L’histoire de cette usine a défrayé les chroniques sociales, économiques, politiques et judiciaires entre 2010 et 2014. C’est le temps, 4 longues années, qu’a duré cette lutte pour pouvoir sauver les emplois de cette structure de production. Peut-être avez-vous entendu parler de FRALIB, une usine située à Gemenos près d’Aubagne qui produisait les thés et infusions de la marque Eléphant et Lipton ? Mais certainement n’avez-vous jamais effleuré les colères, les doutes, les drames et les fiertés que les ouvriers de Fralib ont éprouvés durant cette lutte incroyable des faibles contre les surpuissants, des courages surhumains contre les inhumaines logiques comptables des actionnaires du libéralisme.
C’est alors que Philippe Durand entre en scène d’un pas tranquille.
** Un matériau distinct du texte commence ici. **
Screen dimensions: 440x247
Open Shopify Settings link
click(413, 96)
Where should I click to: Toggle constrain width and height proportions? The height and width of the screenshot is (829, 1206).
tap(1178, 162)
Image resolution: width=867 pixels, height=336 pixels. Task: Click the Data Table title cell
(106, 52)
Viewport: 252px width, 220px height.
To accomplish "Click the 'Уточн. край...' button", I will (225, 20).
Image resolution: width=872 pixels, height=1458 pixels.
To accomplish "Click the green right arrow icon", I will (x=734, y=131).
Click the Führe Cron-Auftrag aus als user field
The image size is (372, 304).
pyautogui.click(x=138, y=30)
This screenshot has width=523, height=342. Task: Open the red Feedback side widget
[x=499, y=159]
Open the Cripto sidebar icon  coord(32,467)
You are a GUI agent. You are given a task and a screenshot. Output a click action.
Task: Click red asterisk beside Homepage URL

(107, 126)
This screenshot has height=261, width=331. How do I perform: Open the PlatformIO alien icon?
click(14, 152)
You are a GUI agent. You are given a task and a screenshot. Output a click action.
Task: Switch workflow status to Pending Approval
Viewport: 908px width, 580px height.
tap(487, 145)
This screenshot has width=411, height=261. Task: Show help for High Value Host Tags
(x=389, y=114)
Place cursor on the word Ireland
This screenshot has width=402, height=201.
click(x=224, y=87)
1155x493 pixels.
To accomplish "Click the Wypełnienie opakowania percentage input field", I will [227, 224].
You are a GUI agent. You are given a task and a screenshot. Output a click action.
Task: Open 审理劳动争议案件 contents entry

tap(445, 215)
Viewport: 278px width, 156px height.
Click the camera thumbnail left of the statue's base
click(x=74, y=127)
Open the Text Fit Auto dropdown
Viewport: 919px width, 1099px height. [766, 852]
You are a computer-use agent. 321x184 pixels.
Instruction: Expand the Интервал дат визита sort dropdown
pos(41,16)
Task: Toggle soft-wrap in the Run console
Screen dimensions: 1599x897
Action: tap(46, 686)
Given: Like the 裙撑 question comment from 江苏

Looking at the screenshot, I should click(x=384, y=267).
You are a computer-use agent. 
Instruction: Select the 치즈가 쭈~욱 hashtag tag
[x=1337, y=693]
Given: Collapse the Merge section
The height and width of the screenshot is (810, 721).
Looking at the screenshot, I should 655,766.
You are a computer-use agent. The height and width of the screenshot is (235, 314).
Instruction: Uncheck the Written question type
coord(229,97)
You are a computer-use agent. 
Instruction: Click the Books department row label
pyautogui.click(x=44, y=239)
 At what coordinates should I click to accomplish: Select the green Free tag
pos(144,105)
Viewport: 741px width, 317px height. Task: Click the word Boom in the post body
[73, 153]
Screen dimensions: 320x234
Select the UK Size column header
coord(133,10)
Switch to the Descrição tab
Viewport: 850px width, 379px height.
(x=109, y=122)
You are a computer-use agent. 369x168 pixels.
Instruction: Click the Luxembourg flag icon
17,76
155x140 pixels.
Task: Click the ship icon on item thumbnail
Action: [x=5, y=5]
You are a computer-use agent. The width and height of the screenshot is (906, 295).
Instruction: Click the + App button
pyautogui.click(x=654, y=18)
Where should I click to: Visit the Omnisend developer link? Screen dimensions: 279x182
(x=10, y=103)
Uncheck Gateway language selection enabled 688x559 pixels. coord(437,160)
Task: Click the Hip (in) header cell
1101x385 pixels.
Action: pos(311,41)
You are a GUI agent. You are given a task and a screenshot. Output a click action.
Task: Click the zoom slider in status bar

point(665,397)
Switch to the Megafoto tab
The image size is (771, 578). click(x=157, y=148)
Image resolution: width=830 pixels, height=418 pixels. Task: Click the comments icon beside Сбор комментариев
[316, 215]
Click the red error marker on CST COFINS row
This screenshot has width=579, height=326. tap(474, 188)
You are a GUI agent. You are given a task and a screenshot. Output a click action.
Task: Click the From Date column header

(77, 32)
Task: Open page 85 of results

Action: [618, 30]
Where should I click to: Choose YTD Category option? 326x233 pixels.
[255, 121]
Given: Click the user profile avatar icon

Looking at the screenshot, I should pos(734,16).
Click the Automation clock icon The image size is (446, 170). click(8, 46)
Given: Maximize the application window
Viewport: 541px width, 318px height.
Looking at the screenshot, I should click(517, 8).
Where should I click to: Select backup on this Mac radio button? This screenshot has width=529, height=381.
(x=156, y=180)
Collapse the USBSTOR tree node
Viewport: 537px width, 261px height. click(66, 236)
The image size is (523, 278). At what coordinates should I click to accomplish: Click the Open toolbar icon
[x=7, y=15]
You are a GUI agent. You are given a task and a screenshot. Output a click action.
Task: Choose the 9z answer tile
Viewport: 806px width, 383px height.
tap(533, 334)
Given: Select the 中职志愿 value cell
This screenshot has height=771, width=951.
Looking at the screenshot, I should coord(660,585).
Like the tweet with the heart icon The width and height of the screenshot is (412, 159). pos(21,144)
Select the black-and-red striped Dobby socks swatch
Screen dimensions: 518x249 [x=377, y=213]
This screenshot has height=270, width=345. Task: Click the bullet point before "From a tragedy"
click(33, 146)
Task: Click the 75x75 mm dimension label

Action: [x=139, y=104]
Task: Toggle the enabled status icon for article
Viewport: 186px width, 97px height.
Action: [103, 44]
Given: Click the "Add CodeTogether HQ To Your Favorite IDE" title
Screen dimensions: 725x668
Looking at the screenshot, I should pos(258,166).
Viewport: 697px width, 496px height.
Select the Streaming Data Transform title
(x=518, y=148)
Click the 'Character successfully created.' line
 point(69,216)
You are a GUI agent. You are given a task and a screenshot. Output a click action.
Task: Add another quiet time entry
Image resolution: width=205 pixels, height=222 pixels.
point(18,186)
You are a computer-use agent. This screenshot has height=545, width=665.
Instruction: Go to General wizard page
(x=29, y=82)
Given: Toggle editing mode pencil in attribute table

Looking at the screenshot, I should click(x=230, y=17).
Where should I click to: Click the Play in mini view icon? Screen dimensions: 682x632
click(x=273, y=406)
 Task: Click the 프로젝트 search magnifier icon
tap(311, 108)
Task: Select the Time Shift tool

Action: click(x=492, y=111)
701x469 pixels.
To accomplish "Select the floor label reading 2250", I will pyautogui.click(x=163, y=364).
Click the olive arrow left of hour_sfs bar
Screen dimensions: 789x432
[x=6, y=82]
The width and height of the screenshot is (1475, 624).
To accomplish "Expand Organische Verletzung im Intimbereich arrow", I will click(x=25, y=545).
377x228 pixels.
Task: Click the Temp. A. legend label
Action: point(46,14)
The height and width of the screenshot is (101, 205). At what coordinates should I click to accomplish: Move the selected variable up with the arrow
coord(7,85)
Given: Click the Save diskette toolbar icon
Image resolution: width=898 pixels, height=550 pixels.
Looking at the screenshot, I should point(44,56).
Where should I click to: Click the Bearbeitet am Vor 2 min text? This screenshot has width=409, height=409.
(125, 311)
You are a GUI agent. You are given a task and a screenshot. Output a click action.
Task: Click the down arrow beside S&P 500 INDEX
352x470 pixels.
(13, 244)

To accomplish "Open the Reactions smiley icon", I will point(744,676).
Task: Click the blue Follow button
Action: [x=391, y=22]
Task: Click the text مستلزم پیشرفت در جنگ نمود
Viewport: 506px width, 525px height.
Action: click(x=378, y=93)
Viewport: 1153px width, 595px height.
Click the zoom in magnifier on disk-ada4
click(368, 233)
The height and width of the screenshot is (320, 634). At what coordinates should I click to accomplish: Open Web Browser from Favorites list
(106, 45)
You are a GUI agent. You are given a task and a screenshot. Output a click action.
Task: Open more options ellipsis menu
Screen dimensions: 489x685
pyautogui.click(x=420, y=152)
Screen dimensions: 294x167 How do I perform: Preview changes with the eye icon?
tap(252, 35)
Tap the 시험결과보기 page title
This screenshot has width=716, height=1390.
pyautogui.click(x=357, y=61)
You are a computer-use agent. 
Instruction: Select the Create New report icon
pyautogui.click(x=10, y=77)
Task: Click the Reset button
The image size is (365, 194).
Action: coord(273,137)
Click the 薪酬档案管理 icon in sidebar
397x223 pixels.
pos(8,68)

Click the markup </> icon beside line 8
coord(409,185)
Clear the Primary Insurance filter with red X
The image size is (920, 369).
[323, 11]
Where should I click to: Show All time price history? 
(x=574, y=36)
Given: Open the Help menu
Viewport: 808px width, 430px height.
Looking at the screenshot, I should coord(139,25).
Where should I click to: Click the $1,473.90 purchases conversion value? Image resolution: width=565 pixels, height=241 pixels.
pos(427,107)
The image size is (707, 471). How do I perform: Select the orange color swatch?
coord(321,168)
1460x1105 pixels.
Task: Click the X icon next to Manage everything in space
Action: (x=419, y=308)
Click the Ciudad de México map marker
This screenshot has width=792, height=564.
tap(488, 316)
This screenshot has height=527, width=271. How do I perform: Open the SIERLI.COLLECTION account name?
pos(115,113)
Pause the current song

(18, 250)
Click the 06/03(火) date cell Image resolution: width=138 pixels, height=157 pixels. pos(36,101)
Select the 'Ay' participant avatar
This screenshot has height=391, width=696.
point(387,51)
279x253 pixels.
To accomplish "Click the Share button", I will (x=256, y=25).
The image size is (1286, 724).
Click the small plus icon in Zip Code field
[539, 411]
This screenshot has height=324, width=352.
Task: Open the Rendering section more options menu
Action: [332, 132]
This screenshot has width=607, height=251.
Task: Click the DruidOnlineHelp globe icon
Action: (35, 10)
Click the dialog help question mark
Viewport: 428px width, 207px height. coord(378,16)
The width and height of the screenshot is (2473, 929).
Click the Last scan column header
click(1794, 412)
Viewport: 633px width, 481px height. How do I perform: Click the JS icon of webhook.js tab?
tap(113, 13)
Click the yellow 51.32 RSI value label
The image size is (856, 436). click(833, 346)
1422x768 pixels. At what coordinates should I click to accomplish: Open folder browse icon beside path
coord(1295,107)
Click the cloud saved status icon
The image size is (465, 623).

Il sourit, salue du regard une connaissance dans la salle, va s’asseoir à la table, y dépose le tapuscrit qu’il tenait à la main. Sur sa gauche, une pyramide d’une trentaine de boîte de thé en carton, une trentaine de sortes d’infusions disposées en forme d’immeuble de la Grande Motte, demi-cercle face à la mer, face aux spectateurs, comme un croissant de lune…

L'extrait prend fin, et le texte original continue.